Whippet used to operate some summer-only services to the coast. These ran in various forms from 1957 up to 2013, and ultimately served Great Yarmouth, Lowestoft, Felixstowe, Clacton-on-Sea and Southend-on-Sea.

==Current operations==
As of October 2024, Whippet has a fleet of 40 vehicles. Buses connect towns and villages in Cambridgeshire, including Huntingdon, St Neots, and Cambourne. The company also operates school and college contracts.

===Local services===
Whippet runs the X2, X3, 18, 18A and 66 services in Cambridgeshire.

=== Universal ===
Whippet launched a new bus service U (for Universal) in Cambridge in July 2016, running originally from Madingley Road Park & Ride (now: Eddington) via West Cambridge to Addenbrooke's Hospital. It is subsidised by the University of Cambridge and replaced the Uni4 service, formerly operated by Stagecoach in Cambridge.

In 2023 Whippet was granted a new eight-year contract to continue running the service. All of the service's nine Mellor Sigma 12 buses are fully electric.

=== Flixbus ===
Whippet was awarded a contract with intercity coach company FlixBus in 2021 to run long-distance coach services, working with Flixbus to launch their entry in the UK market. Currently Whippet operate 14 coaches for FlixBus, running to Bradford, Leeds, Manchester, Cambridge, Birmingham and London in the UK and Amsterdam, Paris on international routes.

In 2024 Whippet launched the first 100% electric long-distance coach in partnership with FlixBus and Zenobē. The Yutong GTe14 runs on the route between Cambridge and London.

===Cambridgeshire busway===
From 7 August 2011 until 9 November 2018, Whippet operated service C on Cambridgeshire Guided Busway from Somersham to Cambridge city centre on the section between St Ives and the Cambridge Science Park. This was being run in conjunction with Stagecoach in the Fens (who ran routes A and B) who jointly with Whippet had exclusive use of the route for a period of five years in exchange for providing a minimum service frequency between 07:00 and 19:00 each weekday. Whippet spent a total of £420,000 on three Plaxton Centro bodied Volvo B7RLE buses that have been sold since and replaced by four Wright Eclipse bodied Volvo B7RLEs. Service C was withdrawn on 9 November 2018, leaving all bus operations on the northern section of the guided busway to Stagecoach East and ending Whippet's services in the St. Ives area.

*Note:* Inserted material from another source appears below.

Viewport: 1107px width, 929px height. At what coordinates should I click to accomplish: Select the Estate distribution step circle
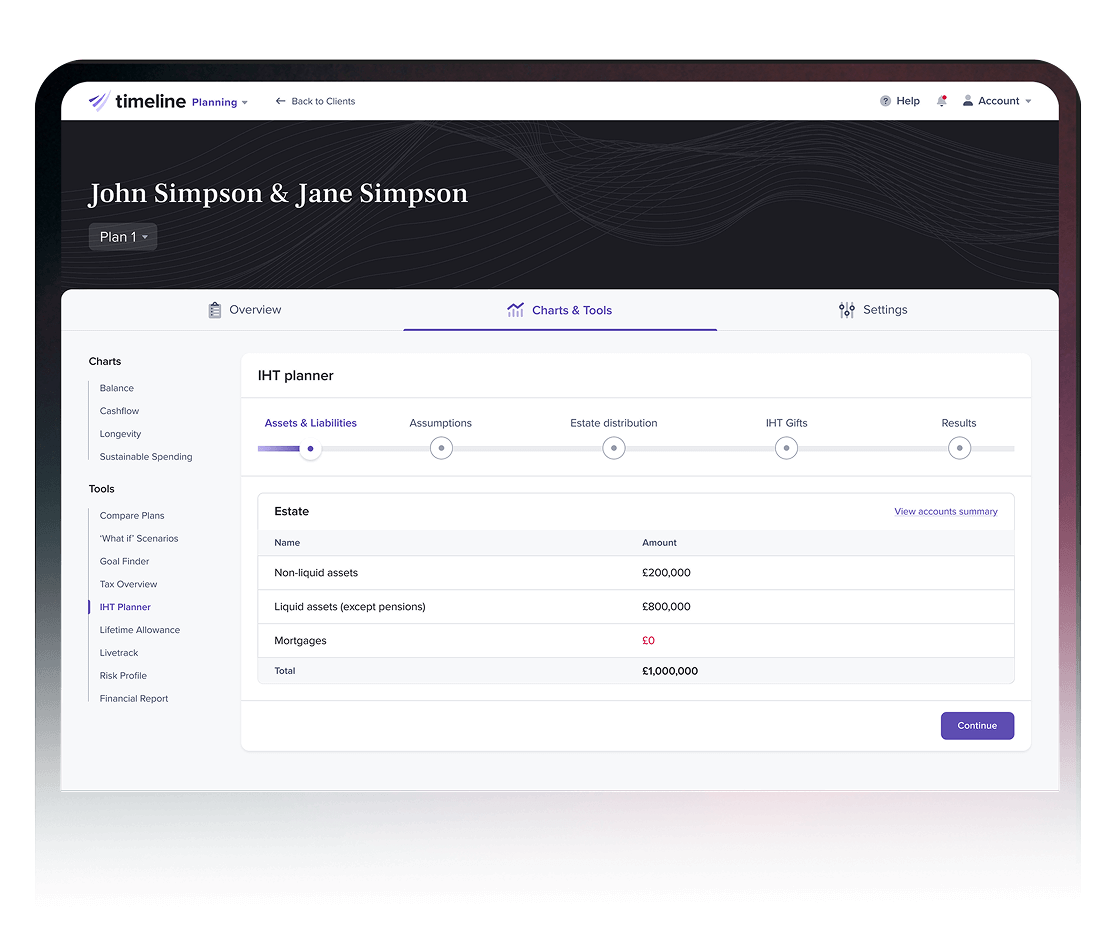614,448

In addition to services C and U, in February 2019, Whippet launched a service P (for Pedigree), using the B7RLEs which previously operated on the C, between Cambridge City Centre and Addenbrooke's via the Guided Busway, thus duplicating Stagecoach's A and D services on this section. Service P lasted six months before being withdrawn in August 2019.

Whippet started the T1 service on the 27 May 2025 going between Drummer St Bus station and Huntingdon via the Busway as far as Swavesey. This is part of a group of “Tiger“ bus routes serving more rural communities.